Sit in

Prosegue la stretta del presidente turco, Recep Tayyip Erdogan all’indomani del fallito golpe del 15 luglio. Dopo i 42 ordini di arresto per altrettanti giornalisti e l’incarcerazione della 72enne commentatrice televisiva ed ex parlamentare Nazli Ilicak, le autorità turche hanno emesso oggi nuovi mandati d’arresto nei confronti di 47 ex impiegati di quello che era il più diffuso quotidiano nazionale, Zaman, sequestrato dalla polizia a marzo e poi posto sotto amministrazione controllata.

I mandati d’arresto riguarderebbero dirigenti e membri del personale di Zaman, tra cui anche giornalisti, colpevoli di essere vicini al magnate e ideologo islamico Fetullah Gulen, accusato da Ankara di essere l’ispiratore del tentato colpo di Stato. Secondo la Cnn Turk, all’alba la polizia ha fatto irruzione nell’abitazione a Istanbul di uno dei giornalisti colpiti dal provvedimento, Sahin Alpay. Stando all’agenzia Dogan, Alpay è stato arrestato.

Dopo il sit-in di protesta organizzato dalla Fnsi insieme a numerose altre associazioni nei pressi dell’ambasciata turca a Roma, si moltiplicano intanto le iniziative a sostegno della libertà, anche di stampa, in Turchia.

Bari solidarietà ai colleghi turchi e un appello alle istituzioni europee a intervenire sono stati ribaditi da magistrati, avvocati, giornalisti e rappresentanti delle associazioni riuniti nel cortile del Palazzo di giustizia per un sit-in di protesta. Durante la manifestazione, con magistrati e avvocati che indossavano le toghe, è stata data lettura di alcune mail inviate da giudici turchi alla lista Medel (Magistrati europei per la democrazia e le libertà), che raggruppa i giudici di tutta Europa. I giudici turchi chiedono di «allertare tutte le competenti persone dei Paesi europei. Siamo in pochi che possiamo raggiungervi e informarvi sulla situazione in corso. Abbiamo bisogno di voi. Non avremo un’altra opportunità di denuncia». Al sit-in hanno partecipato anche l’associazione dei partigiani, l’Associazione della stampa e l’Ordine dei giornalisti pugliesi, che con il suo presidente Valentino Losito ha ricordato l’arresto di 42 cronisti turchi.

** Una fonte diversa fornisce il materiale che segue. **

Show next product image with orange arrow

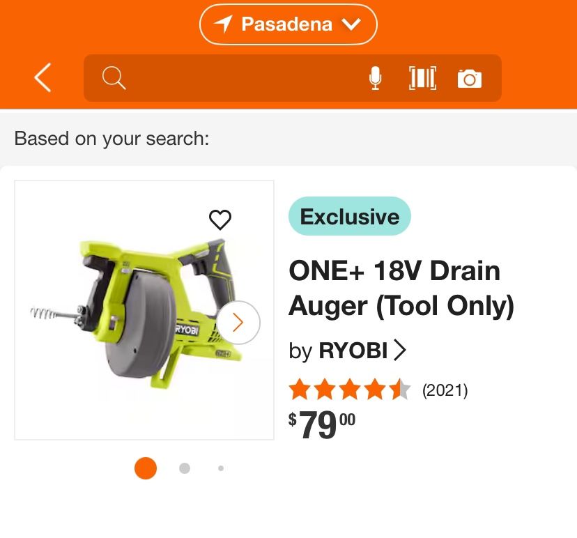click(x=238, y=323)
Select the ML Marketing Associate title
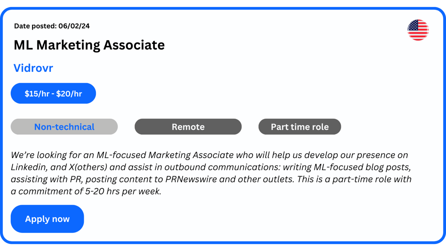 tap(89, 45)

Roma, le sigle della scuola dei sindacati confederali hanno manifestato vicino l’ambasciata di Turchia per protestare contro le epurazioni nel mondo della scuola e dell’università. Mentre negli scorsi giorni numerose associazioni hanno inviato una lettera aperta all’Alto rappresentante dell’Unione europea per gli Affari esteri, Federica Mogherini, per chiedere alle istituzione Ue di intervenire contro la repressione del presidente Erdogan.

Milano, l’Associazione lombarda dei giornalisti parteciperà all’iniziativa di protesta promossa dalla Giunta Anm di Milano, dalla Camera Penale di Milano e da Area Milano davanti al Consolato Turco del capoluogo lombardo in via Larga. Appuntamento alle 18.

E per oggi, a Genova, infine, Cgil Cisl e Uil regionali hanno organizzato un presidio, alle 18, nei pressi del Consolato turco, in piazza De Ferrari, per manifestare la propria indignazione a seguito della repressione in atto in Turchia e per esprimere solidarietà a tutte le vittime di azioni restrittive della libertà da parte del governo di Ankara. Anche in questo caso i rappresentanti dei giornalisti della regione saranno presenti, con una delegazione dell’Associazione regionale di stampa, insieme a Università di Genova, Arci Genova, Il Centro per non subire violenza onlus (da Udi), Libera Genova e Liguria, Anolf, Anpi Genova, Cogede Liguria, Associazione Giuristi Democratici, Sinistra Italiana Genova e Liguria, Rete a Sinistra, Unicobas Liguria.